Data on locating visible targets
----
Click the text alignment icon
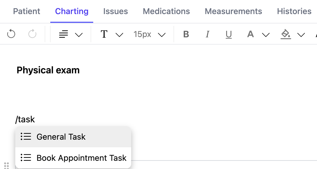Screen dimensions: 317x169 64,34
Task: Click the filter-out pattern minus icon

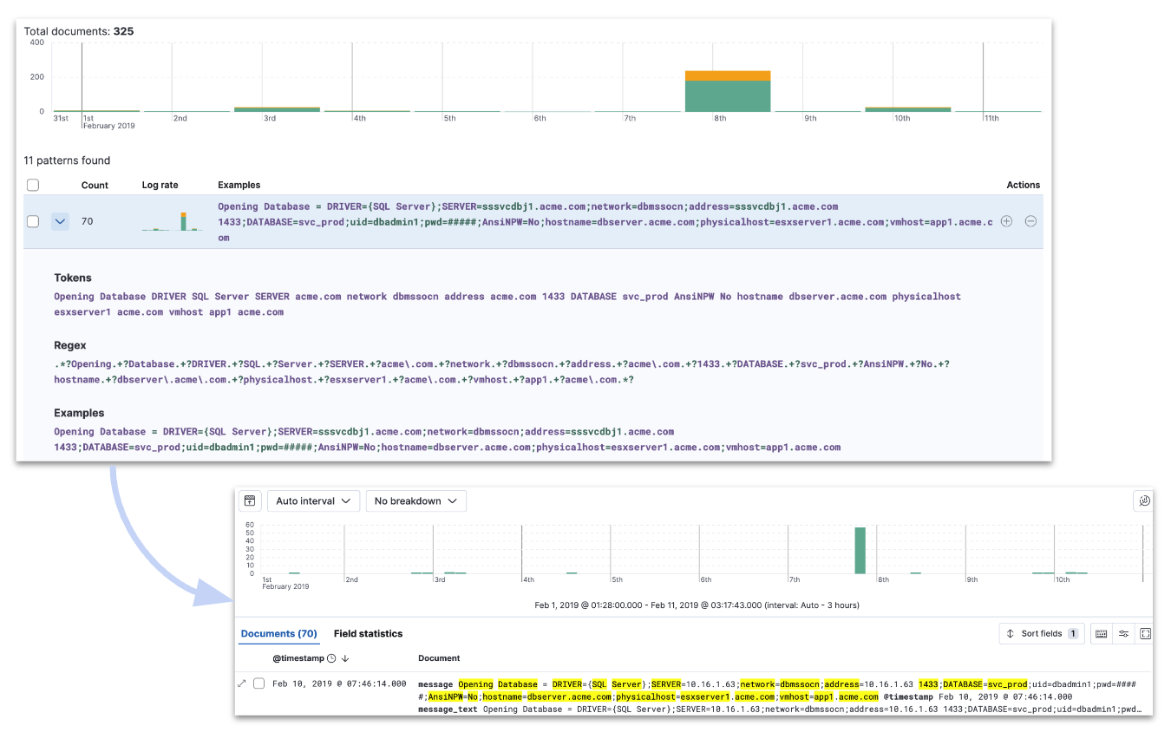Action: coord(1030,221)
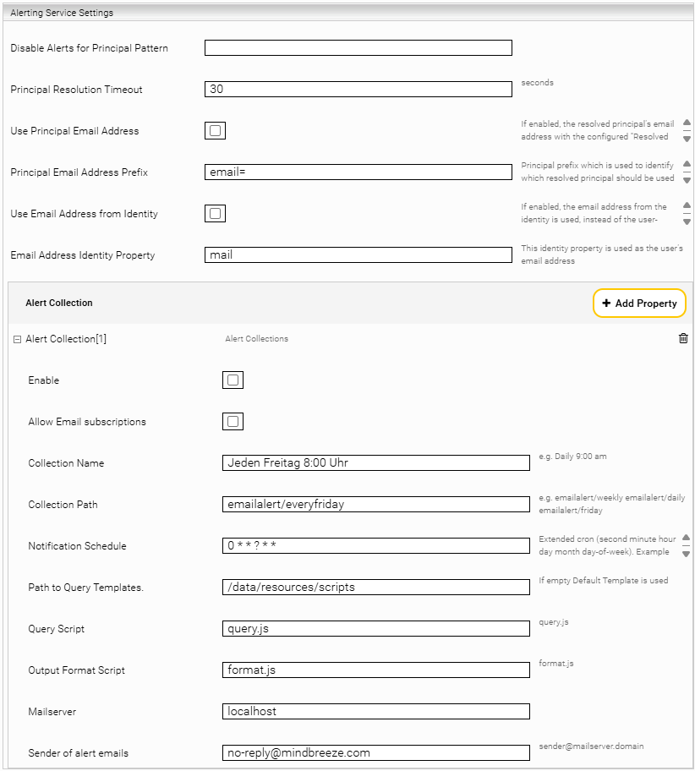Select the Notification Schedule cron field
This screenshot has width=695, height=771.
tap(375, 546)
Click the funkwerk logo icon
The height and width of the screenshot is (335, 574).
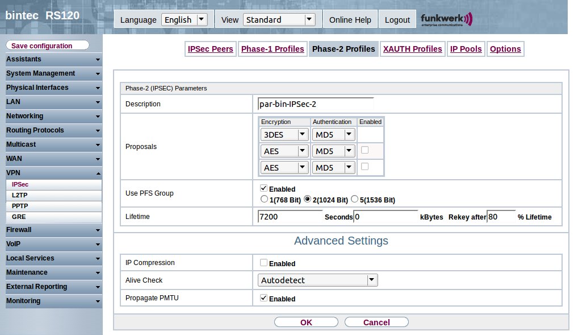pos(446,19)
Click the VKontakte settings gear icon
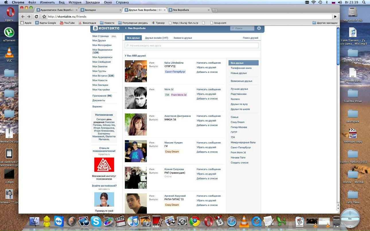Screen dimensions: 370x231 tap(259, 28)
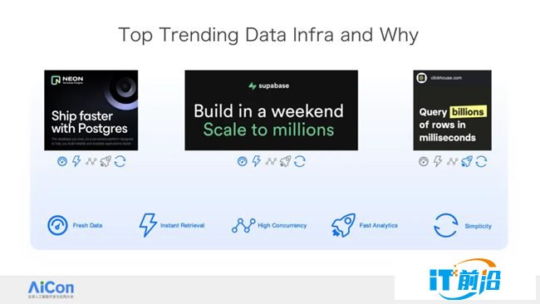Click the Instant Retrieval label
This screenshot has width=540, height=304.
point(182,225)
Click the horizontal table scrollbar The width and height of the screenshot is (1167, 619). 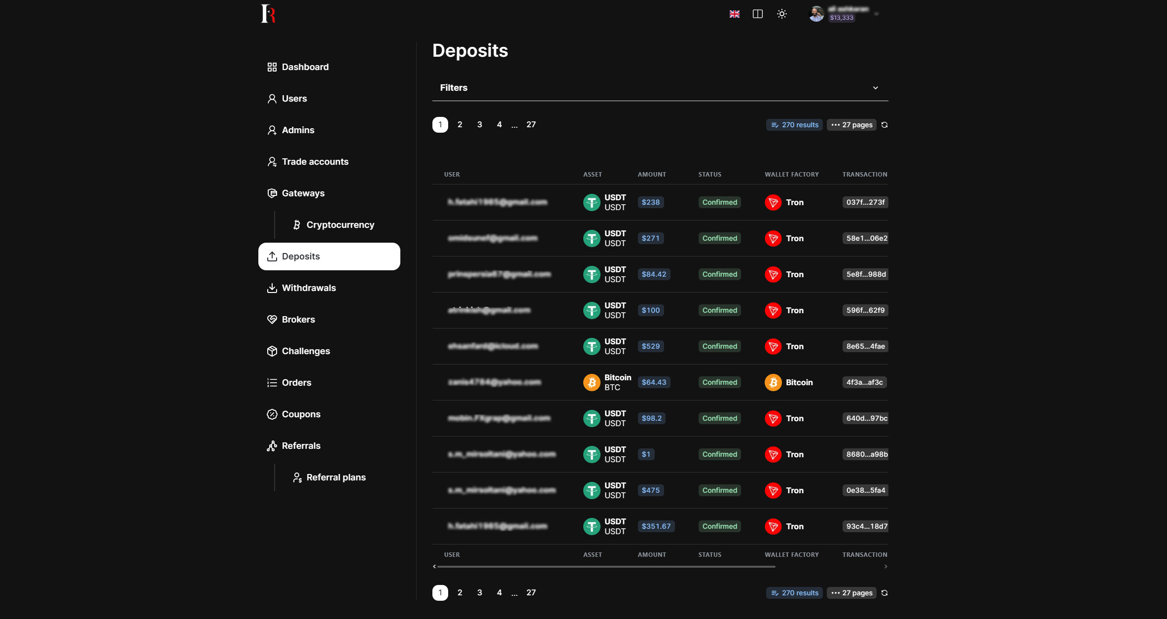coord(606,567)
----
WHAT TO DO
Rewrite everything from the start of the rows down to and including the line containing "tap(375, 546)", replacing "icon" with "button" and leaving everything else unchanged. Leave the pictures out of the answer.

WRITTEN RESPONSE
Click the text alignment button
Screen dimensions: 317x169 64,34
Task: Click the filter-out pattern minus button

Action: coord(1030,221)
Select the Notification Schedule cron field
This screenshot has width=695, height=771.
tap(375, 546)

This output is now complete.